■ **SUPPLIED INFORMATION**:

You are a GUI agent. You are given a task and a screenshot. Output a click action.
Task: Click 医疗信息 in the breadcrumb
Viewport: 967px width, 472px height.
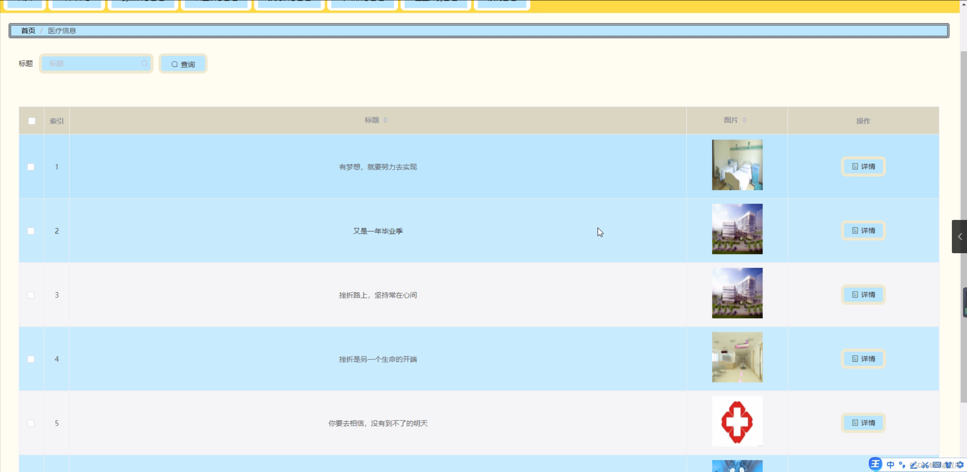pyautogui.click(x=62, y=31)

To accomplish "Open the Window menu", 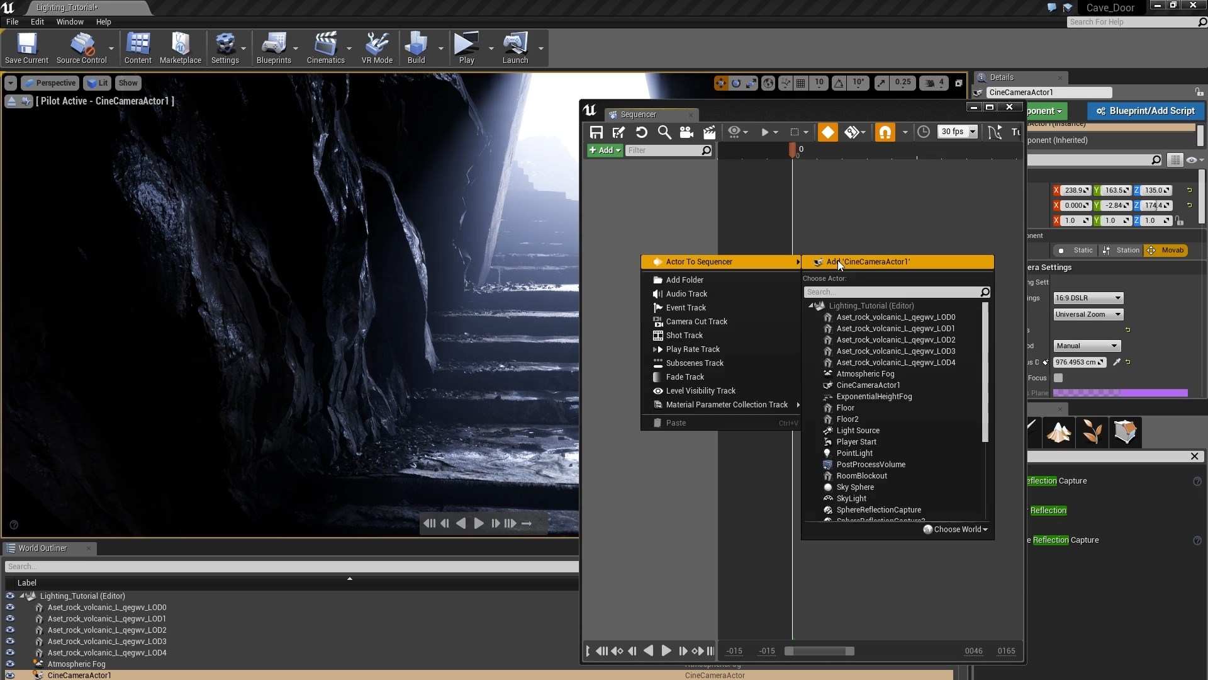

■ **ACTIVITY**: Output all the material exactly. The pictures are to be left out.

■ **OUTPUT BELOW**:
You are a GUI agent. You are given a task and a screenshot. Output a click action.
Task: Click 医疗信息 in the breadcrumb
Viewport: 967px width, 472px height.
pyautogui.click(x=62, y=31)

To accomplish "Open the Window menu", 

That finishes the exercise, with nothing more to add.